* _ABOUT THIS TASK_:
Copy out only the lines running from the one that contains "This screenshot has height=751, width=751." through the end of the listing. Pictures stay out.

───── EXERCISE MATERIALS ─────

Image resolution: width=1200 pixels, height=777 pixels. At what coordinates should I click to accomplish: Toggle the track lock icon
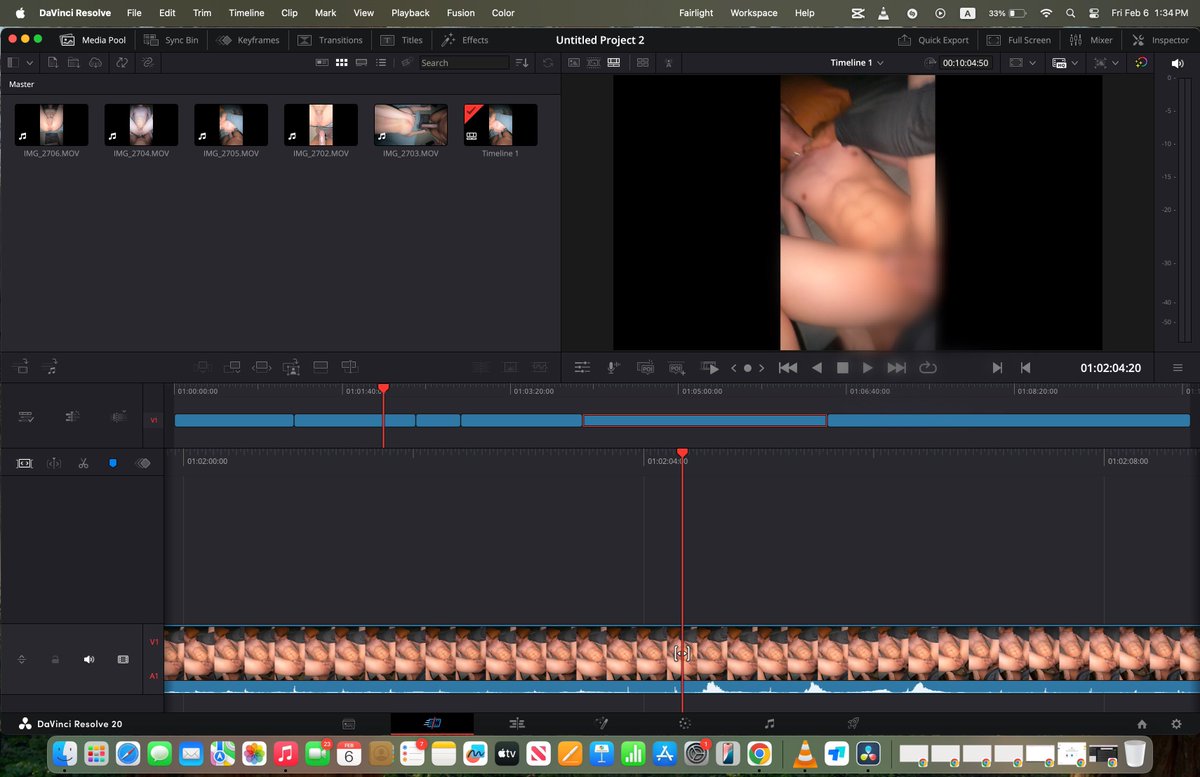(56, 660)
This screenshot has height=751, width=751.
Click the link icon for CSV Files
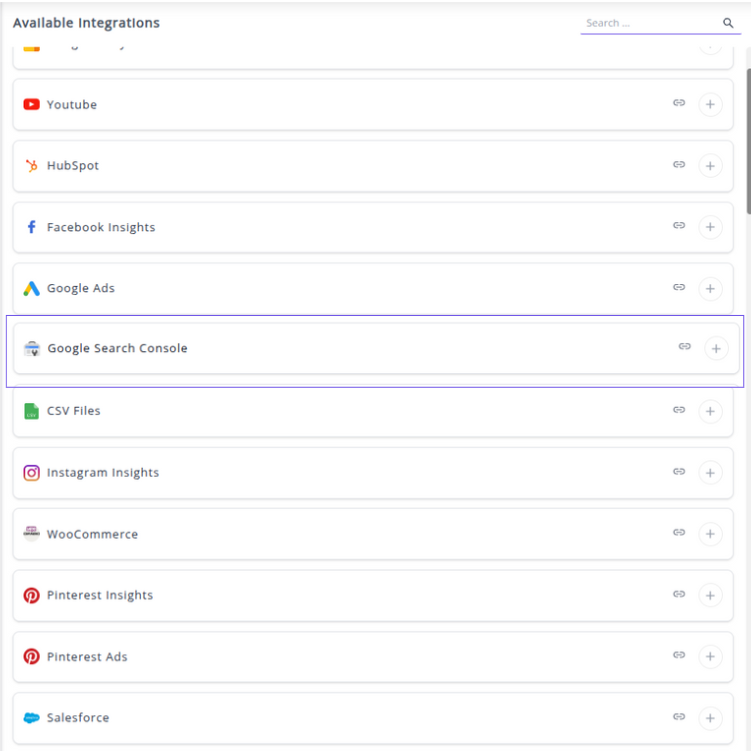[x=679, y=410]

─────

* _EXERCISE RESPONSE_:
This screenshot has height=751, width=751.
Click the link icon for CSV Files
[x=679, y=410]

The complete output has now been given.